- _Consigne A_:
D'après l'article ci-dessous sur la pièce Deux Frères pour une vie, répondez aux points suivants :
(i) Combien de lettres ont été échangées entre Théo et Vincent Van Gogh ?
(ii) Sur quelle période environ s'étendent ces échanges ?
(iii) Quel rôle Ghislain Geiger interprète-t-il ?
- _Consigne B_:
Relevez tous les noms de personnes cités dans l'article ci-dessous sur la pièce Deux Frères pour une vie.
- _Consigne C_:
Reproduisez à l'identique le passage de l'article ci-dessous sur la pièce Deux Frères pour une vie, en commençant à « Plus de 650 » et en terminant à « par Julien Séchaud. ».

Par Marie-Christine pour Carré Or TV
Un voyage hors du temps !
Plus de 650 lettres échangées entre Théo et Vincent Van Gogh : c’est sur la base de cette correspondance que les auteurs de Deux Frères pour une vie, Ghislain Geiger et Julien Séchaud, ont construit leur pièce. Ils ont dû analyser ces échanges épistolaires sur une période d’environ 18 ans.
En raison de l’instabilité de caractère de Vincent, ce dernier n’a pas conservé, contrairement à son frère, toutes les lettres de Théo. Geiger et Séchaud interprètent cette œuvre sur la scène du Guichet Montparnasse pour la troisième saison consécutive, où Ghislain Geiger incarne Théo, tandis que Vincent est joué par Julien Séchaud.

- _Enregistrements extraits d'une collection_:
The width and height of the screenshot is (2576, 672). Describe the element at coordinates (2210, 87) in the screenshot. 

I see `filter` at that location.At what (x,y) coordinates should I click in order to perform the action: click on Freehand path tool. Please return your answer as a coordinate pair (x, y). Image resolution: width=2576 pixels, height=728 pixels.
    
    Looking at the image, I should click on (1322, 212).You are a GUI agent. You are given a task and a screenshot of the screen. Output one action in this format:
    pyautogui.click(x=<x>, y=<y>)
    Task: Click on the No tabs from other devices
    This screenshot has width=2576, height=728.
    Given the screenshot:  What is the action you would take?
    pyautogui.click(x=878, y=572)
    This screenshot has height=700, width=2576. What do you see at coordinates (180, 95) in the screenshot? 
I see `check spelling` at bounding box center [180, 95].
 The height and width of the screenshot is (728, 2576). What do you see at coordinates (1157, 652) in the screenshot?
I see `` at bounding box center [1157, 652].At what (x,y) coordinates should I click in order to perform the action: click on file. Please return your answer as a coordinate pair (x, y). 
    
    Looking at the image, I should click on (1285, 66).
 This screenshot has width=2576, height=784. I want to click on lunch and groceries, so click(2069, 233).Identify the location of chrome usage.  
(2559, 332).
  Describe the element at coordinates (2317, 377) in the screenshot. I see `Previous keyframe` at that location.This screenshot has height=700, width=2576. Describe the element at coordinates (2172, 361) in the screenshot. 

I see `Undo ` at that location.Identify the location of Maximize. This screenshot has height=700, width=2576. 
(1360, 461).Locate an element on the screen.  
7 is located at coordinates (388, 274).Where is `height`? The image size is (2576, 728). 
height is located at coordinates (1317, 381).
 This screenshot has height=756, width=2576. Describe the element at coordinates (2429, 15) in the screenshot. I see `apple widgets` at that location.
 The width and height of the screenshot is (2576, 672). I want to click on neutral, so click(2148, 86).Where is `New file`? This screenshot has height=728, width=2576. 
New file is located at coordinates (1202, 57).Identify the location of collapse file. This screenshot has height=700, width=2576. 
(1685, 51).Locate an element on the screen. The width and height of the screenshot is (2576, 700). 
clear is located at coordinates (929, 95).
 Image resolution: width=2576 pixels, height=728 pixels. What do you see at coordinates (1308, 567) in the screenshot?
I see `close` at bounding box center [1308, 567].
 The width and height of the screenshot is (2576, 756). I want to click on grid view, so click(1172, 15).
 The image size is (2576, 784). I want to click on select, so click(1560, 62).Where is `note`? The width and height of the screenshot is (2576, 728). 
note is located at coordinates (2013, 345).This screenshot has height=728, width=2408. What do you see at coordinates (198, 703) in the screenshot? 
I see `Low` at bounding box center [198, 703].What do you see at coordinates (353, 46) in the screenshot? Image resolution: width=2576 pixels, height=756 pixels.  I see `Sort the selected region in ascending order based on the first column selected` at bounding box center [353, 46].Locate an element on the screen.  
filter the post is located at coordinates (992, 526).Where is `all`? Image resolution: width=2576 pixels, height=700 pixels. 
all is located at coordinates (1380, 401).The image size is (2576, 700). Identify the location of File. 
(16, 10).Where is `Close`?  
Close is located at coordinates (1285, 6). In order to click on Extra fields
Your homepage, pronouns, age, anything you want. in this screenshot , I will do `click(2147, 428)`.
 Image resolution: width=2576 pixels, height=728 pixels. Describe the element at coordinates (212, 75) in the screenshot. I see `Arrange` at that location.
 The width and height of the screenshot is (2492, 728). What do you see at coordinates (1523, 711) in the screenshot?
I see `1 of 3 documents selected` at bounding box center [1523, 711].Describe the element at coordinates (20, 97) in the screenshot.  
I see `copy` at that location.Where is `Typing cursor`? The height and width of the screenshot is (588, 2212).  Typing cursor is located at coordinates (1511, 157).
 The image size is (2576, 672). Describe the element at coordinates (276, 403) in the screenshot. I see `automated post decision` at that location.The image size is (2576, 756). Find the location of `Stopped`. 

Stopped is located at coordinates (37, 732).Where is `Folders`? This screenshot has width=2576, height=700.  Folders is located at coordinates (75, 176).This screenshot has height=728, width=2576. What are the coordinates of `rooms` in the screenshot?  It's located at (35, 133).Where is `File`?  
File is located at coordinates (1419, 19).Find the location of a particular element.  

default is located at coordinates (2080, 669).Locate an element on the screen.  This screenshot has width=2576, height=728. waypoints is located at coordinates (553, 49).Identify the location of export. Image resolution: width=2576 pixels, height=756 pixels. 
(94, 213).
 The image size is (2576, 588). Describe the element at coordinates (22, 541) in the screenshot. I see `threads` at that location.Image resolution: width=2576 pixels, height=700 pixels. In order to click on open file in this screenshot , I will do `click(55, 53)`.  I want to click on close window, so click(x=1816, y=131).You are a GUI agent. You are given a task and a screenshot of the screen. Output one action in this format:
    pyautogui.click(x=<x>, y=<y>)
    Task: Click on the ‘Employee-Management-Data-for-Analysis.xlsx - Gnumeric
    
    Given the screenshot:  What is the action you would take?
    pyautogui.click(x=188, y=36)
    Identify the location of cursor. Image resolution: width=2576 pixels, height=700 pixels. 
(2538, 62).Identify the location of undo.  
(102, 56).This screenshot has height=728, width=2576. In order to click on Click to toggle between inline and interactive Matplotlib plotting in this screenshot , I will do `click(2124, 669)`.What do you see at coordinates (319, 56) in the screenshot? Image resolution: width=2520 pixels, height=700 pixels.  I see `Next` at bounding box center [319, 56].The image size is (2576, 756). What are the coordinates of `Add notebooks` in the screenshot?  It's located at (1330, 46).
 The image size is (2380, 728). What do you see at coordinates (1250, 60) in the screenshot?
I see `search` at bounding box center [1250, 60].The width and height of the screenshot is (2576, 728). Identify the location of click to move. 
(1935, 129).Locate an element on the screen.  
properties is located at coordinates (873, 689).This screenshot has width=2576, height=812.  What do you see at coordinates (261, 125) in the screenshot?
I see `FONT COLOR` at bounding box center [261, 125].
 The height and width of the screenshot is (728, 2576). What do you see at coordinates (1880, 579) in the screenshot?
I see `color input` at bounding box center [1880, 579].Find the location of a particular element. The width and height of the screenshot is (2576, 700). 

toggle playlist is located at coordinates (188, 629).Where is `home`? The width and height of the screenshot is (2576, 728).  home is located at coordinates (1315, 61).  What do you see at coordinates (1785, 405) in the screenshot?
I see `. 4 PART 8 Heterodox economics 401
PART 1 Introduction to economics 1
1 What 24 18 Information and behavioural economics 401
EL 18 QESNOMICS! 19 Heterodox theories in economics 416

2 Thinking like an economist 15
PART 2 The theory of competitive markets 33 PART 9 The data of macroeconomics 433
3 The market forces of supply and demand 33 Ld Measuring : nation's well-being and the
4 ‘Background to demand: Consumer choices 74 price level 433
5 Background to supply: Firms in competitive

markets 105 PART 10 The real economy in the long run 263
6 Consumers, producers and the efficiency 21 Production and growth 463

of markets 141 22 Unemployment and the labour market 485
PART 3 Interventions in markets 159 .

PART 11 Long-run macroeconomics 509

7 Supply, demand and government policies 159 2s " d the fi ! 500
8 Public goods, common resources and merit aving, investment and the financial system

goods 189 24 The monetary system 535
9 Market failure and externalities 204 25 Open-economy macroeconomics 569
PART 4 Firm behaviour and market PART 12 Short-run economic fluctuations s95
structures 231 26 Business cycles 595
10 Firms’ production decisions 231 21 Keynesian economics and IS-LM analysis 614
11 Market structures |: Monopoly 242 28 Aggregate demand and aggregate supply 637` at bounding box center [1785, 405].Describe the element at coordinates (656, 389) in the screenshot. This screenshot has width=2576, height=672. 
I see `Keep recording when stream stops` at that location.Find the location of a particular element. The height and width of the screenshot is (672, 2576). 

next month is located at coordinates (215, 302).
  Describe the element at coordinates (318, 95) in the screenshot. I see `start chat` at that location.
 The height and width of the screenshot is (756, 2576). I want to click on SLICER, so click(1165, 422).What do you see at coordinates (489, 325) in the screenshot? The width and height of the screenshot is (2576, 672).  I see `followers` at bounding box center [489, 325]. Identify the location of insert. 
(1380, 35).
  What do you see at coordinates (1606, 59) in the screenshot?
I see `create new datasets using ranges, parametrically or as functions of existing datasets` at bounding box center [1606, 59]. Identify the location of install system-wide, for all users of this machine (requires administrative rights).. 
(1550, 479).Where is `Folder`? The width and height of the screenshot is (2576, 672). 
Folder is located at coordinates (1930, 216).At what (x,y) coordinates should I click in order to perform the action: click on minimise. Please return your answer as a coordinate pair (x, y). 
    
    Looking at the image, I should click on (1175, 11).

- _Réponse A_:
(i) Plus de 650 lettres.
(ii) Environ 18 ans.
(iii) Théo.

- _Réponse B_:
Marie-Christine
Théo
Vincent Van Gogh
Ghislain Geiger
Julien Séchaud

- _Réponse C_:
Plus de 650 lettres échangées entre Théo et Vincent Van Gogh : c’est sur la base de cette correspondance que les auteurs de Deux Frères pour une vie, Ghislain Geiger et Julien Séchaud, ont construit leur pièce. Ils ont dû analyser ces échanges épistolaires sur une période d’environ 18 ans.
En raison de l’instabilité de caractère de Vincent, ce dernier n’a pas conservé, contrairement à son frère, toutes les lettres de Théo. Geiger et Séchaud interprètent cette œuvre sur la scène du Guichet Montparnasse pour la troisième saison consécutive, où Ghislain Geiger incarne Théo, tandis que Vincent est joué par Julien Séchaud.